Brooklyn. Strike (Mekhi Phifer) is a small-time drug runner answering to Rodney (Delroy Lindo), who hangs around with his friends in the projects. Detective Rocco Klein (Harvey Keitel) is investigating the shooting of the night man at a fast-food restaurant. Strike’s older brother Victor (Isaiah Washington) has turned himself in for the murder, but Klein doesn’t believe him. Together with his colleague Larry Mazilla (John Turturro), Klein is determined to find the real killer, and fingers are pointing towards Strike…

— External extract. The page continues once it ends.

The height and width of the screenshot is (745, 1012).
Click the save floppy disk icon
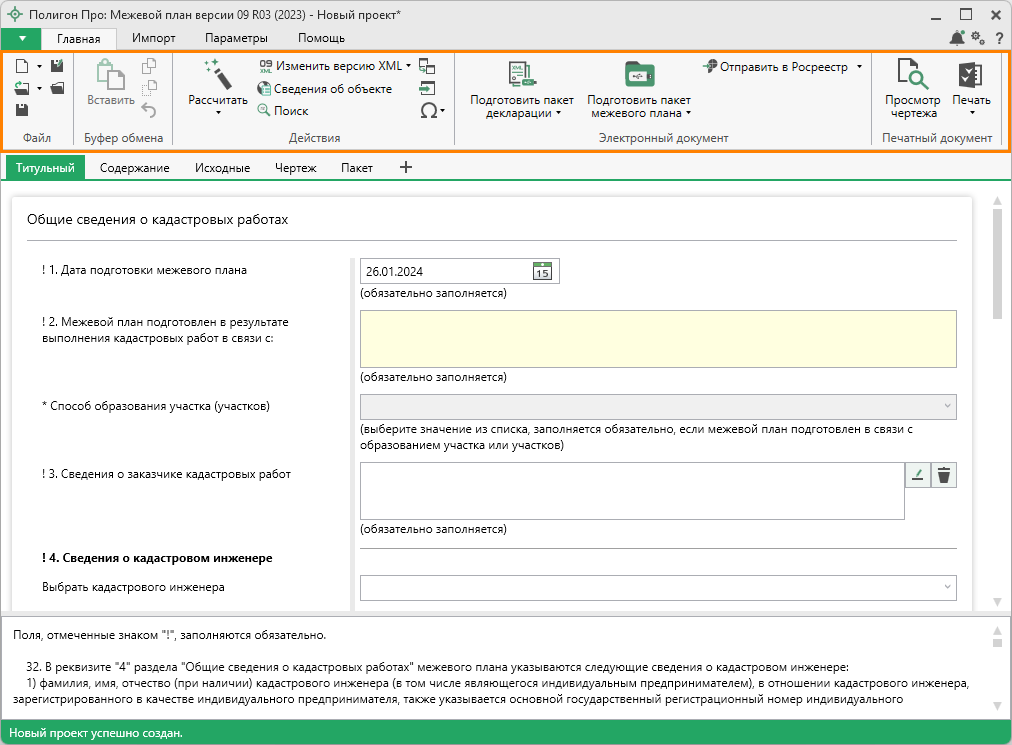click(x=22, y=110)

Clockers begins with another distinctive title sequence: a series of shots of crime scenes and murder victims set to Marc Dorsey singing “People in Search of a Life”. The sense of waste is palpable. This sequence also serves as a warning to the squeamish, though the MPAA content advisory for “strong graphic violence” is a little misleading. The shooting on which the plot depends happens offscreen for obvious dramatic reasons, but we do see, in close-up, the gruesome details of the corpse. This is a bleak film about lives cut short, of an existence with few ways out except criminality and a probable violent death.
Richard Price is a distinguished screenwriter and occasional novelist. Clockers was the product of considerable research and was a hot property when it was published, Universal buying the film rights for $1.9 million. At first Martin Scorsese was to direct, but he elected to make Casino instead and offered the film to Lee to direct, remaining on board as an executive producer. Clockers was Lee’s first film as a director for hire, though in becoming so he acted as a “smuggler” (in Scorsese’s own term), bringing unusual and personal angles in what could have been a routine genre piece. The novel and original screenplay put Klein at centre stage throughout. Lee rewrote the script (and receives joint credit with Price) to shift the emphasis more towards Strike and his friends. The casting of Keitel as the casually racist cop Klein was a compromise: Lee wanted John Turturro for the role. Turturro eventually played the secondary role of Mazilla. There’s nothing wrong with their performances but they’re not at the heart of this film, and it’s work they’ve been done before. Mekhi Phifer – in his big-screen debut – gives a remarkable performance. He’s the unknown quantity here, and it’s him you remember. He’s since gone on to be a familiar face on screens large and small, but I doubt that many of his roles are as good as this one.
Once again, Lee shows an interest in visual stylisation which, by this time in his career, seems less self-conscious, more in service to his subject matter. Following his principles of promoting people of colour, Lee’s DP on Clockers (and his following three films, Girl 6, He Got Game and The Original Kings of Comedy) was Malik Hassan Sayeed, who had been Best Boy on Crooklyn. Lee and Sayeed shoot the film on what looks like reversal stock, which increases the grain and contrast. In the interrogation sequences, they take this approach to an extreme, with deep blacks and blown-out whites. It’s an appropriate technique for gritty subject matter, and it works. Stark realism is the order of the day, so much so that the plethora of street slang in the early stages may be hard on many people’s ears, making the film take a while to settle and establish its hold. This is one film where DVD subtitles may well be very useful, even if you’re not hard of hearing or a non-native speaker of English.
Clockers forms part of Universal’s Spike Lee Joint Collection, five films on three discs, sharing a two-sided disc with Jungle Fever. The DVD is encoded for Region 1 only.
Given the nature of Sayeed’s photography, as described above, this cannot have been the easiest DVD to produce. But as with the other films in this set, the transfer is fine, faithful to the grainy, contrasty and blown-out look of this film. Clockers is in its original aspect ratio of 1.85:1 and is anamorphically enhanced.
As with many Universal releases of the time, the only soundtrack option was DTS, either digital or their analogue format. However, on DVD the only option is Dolby Digital 5.1. It’s not the most adventurous of soundtracks, using the surrounds for music, ambience and the occasional directional effect. Dialogue is always audible (though as I mention above, not always clear due to heavy accents). The subwoofer contributes to the menacing bassline leading up to a shooting late in the film. There are eighteen chapter stops and no extras.
Clockers is an absorbing crime story, though inevitably too bleak and downbeat for many people. There’s no doubt as to its being well made, and it rounds off a collection which is certainly value for money.